Niger : l’indépendance économique promise par Tiani mise à mal par les dettes extérieures
Un virage inattendu après des discours ambitieux
Le général Abdourahamane Tiani et son Conseil national pour la sauvegarde de la patrie (CNSP) ont bâti leur légitimité sur un discours de souveraineté retrouvée, promettant une rupture radicale avec les institutions financières internationales. Pourtant, les actions concrètes du régime de Niamey révèlent une toute autre réalité.
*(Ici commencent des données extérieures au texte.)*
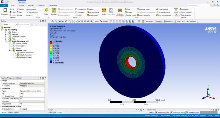220x118 pixels.
Task: Expand the Geometry tree node
Action: point(6,32)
Face à une crise sociale aiguë et à l’incapacité de subvenir aux besoins essentiels de la population, le pouvoir militaire se retrouve contraint de solliciter à nouveau des financements étrangers pour éviter l’effondrement économique.
Un financement de 172 millions de dollars : l’échec du mirage souverainiste
Lors des Assemblées annuelles du Groupe de la Banque africaine de développement (BAD) à Brazzaville, le Niger a signé un accord financier de grande envergure. Ce prêt, négocié par Sidi Ould Tah pour la BAD et Maman Laouali Abdou Rafa pour le compte du Niger, s’élève à 172 millions de dollars américains. Officiellement, ces fonds doivent servir à dynamiser l’entrepreneuriat agricole des jeunes, intégrer des innovations technologiques et financières, et renforcer les chaînes de valeur locales dans un contexte marqué par des pressions alimentaires et climatiques accrues.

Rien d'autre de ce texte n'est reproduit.